Dawn Perlmutter, Ph.D.
Assistant Professor of Art & Philosophy
Cheyney University of Pennsylvania
Cheyney, Pennsylvania 19319

e-mail: idolgossip@aol.com

Sacred spaces are usually associated with churches, synagogues and mosques and are characterized as areas in which members of a community congregate to worship in a shared belief system. It is qualitatively different than profane space. School yards are also sacred grounds where members of a community congregate, engage in highly ritualized activities and have a shared belief system. When students choose to kill on school grounds their actions go beyond random acts of violence to embody qualities of sacrilege, blaspheme and desecration. They are iconoclastic actions. By viewing school yard murders in the context of aesthetic and ritual theory I will demonstrate that these acts of violence are neither random, inexplicable or illogical. They are contemporary manifestations of iconoclasm.
 
 

Unfortunately there was no shortage of examples to choose from while researching this paper. In the past five years there have been more than a dozen school yard shootings that ended in murder. In this paper the focus will be on three recent separate incidents each of which entailed the murder of students and teachers by adolescents ages eleven through sixteen. These were all highly publicized events in which you will most likely recognize the names of the towns if not the names of the children. On March 24, 1998, in Jonesboro, Arkansas eleven year old Andrew Golden and thirteen year old Mitchell Johnson dressed in camouflage, stole a van, stole handguns and rifles, secured a site in the woods, pulled a fire alarm and then proceeded to open fire on their schoolmates killing four girls, one teacher and wounding ten others. On October 1, 1997, in Pearl Mississippi, sixteen year old Luke Woodham stabbed his mother to death went to school and opened fire with a rifle killing two of his classmates and wounding seven. On December 1, 1997, in West Paducah, Kentucky, fourteen year old Michael Carneal opened fire with a .22 caliber semi automatic pistol on a prayer meeting that had assembled at the school killing three girls and wounding five, one of which will remain in a wheelchair the rest of her life.
 
 

It became evident after the investigations into these incidents that each of the teenagers felt like outsiders, loners, and misfits that were shunned from the school community. This led them to retreat into their own worlds in which they tried to obtain some sense of importance. Some of them found other outsiders which served the purpose of support for each other. Since they had already been outcast it only seemed to inspire a tremendous sense of loyalty among each other, even if it proved to be a misguided sense of loyalty.

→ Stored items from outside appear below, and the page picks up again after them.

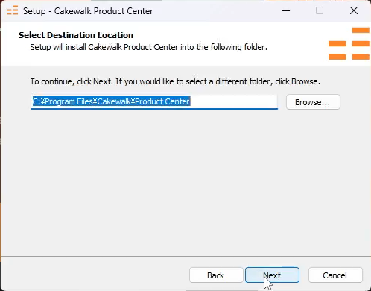Click the highlighted C:\Program Files path text
Viewport: 371px width, 291px height.
point(112,101)
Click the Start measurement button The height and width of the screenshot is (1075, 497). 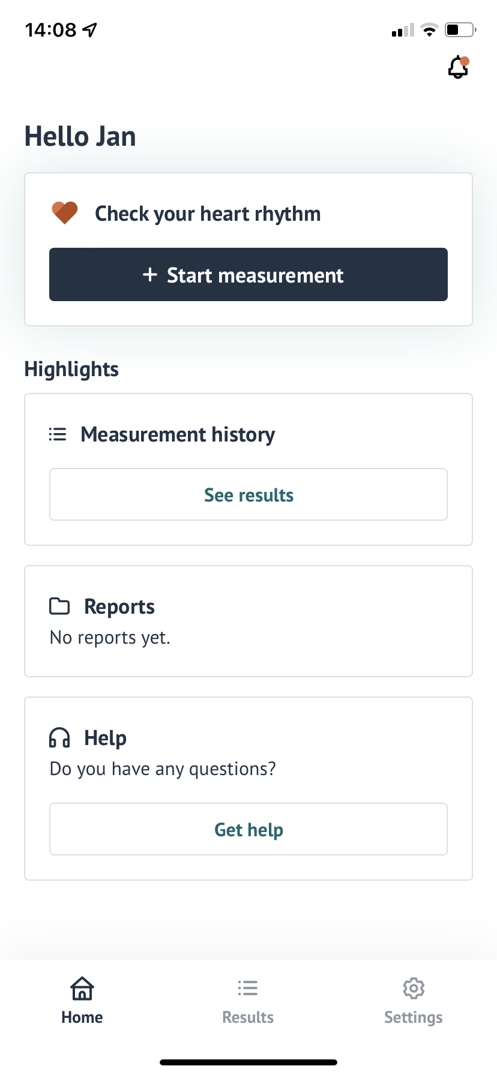click(249, 274)
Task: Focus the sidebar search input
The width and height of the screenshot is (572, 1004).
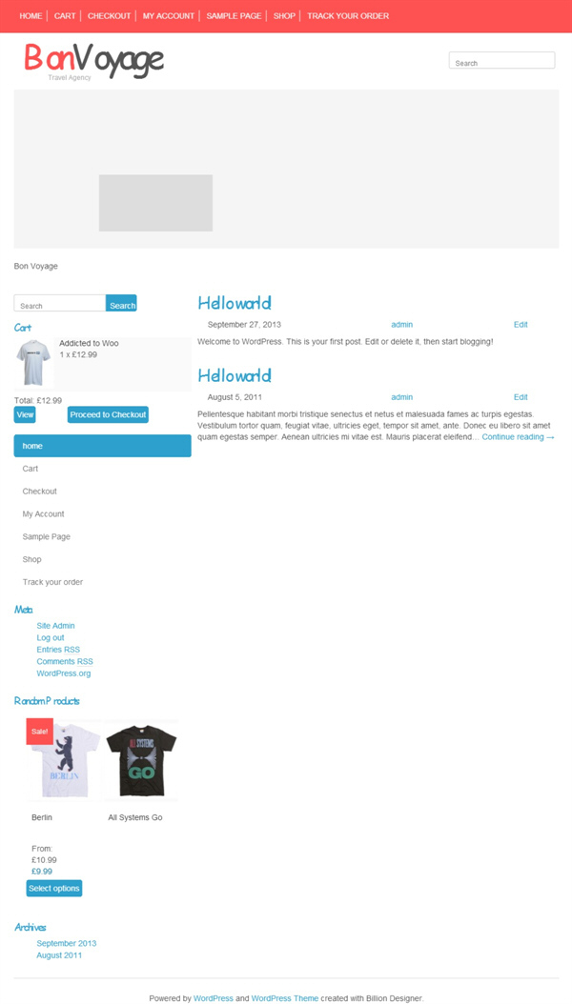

Mitchell Johnson was relatively new to Jonesboro and was trying desperately to fit in only to be ridiculed by other students for attempting to pose as a gang member. In several accounts his final insult is attributed to the rejection of Candace Porter one of the girls who was injured in the shoot-out. Candace who was the object of Mitchell's affection had told him she was not interested in him. Andrew Golden the youngest of the murderers had a reputation among his classmates for being meanspirited.

Luke Woodham was teased and considered a chubby bespectacled nerd. He stated, "I killed because people like me are mistreated everyday" "the world has wronged me and I couldn't take it anymore."(1) In a five page handwritten note that the police described as a manifesto he wrote "Throughout my life I was ridiculed. Always beaten, always hated. Can you, society, truly blame me for what I do?"(2) It was discovered later that his shootings were part of a larger conspiracy involving seven other students who were involved in Satanism.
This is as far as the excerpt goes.